Return only what runs from the line containing "Image resolution: width=819" through the last line of the entries below, exactly, omitting pictures.

(Dataset entries)
►
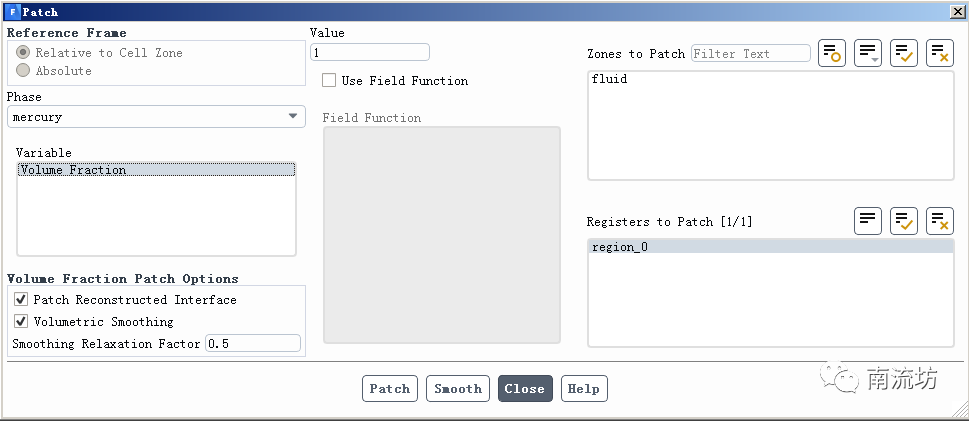This screenshot has width=969, height=421.
Task: Select all registers in Registers to Patch
Action: 904,221
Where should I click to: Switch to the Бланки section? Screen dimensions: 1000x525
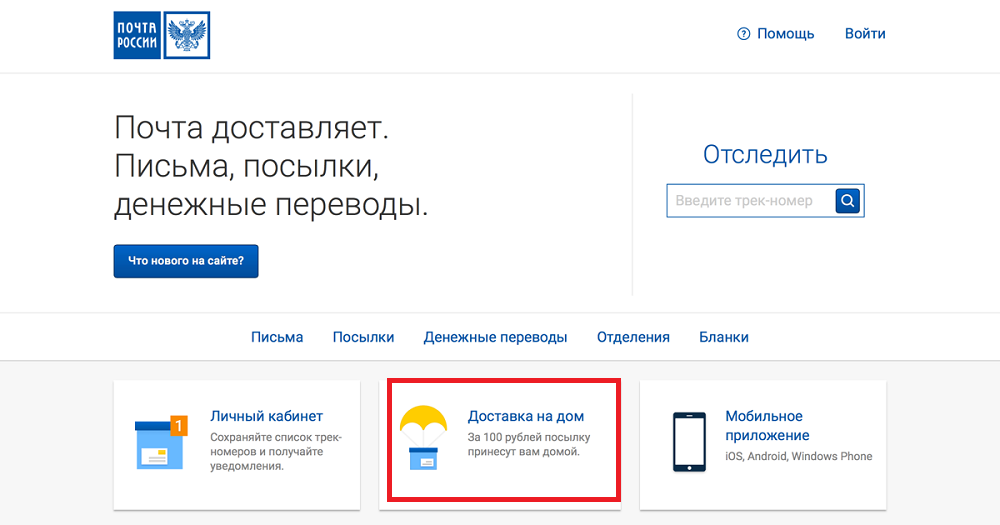[724, 337]
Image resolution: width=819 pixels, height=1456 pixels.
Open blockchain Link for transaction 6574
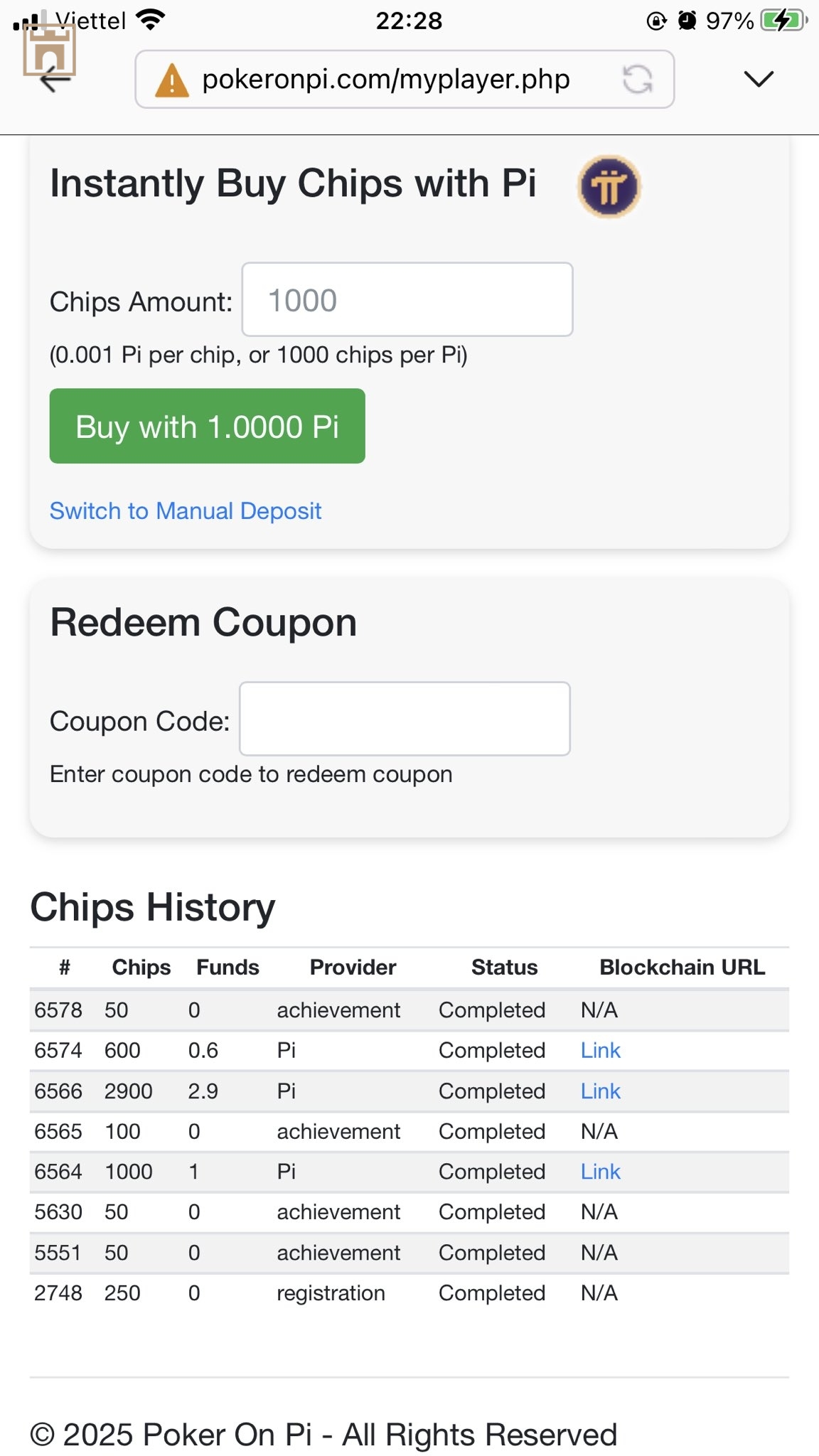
◄
[Answer section]
Image resolution: width=819 pixels, height=1456 pixels.
Open blockchain Link for transaction 6574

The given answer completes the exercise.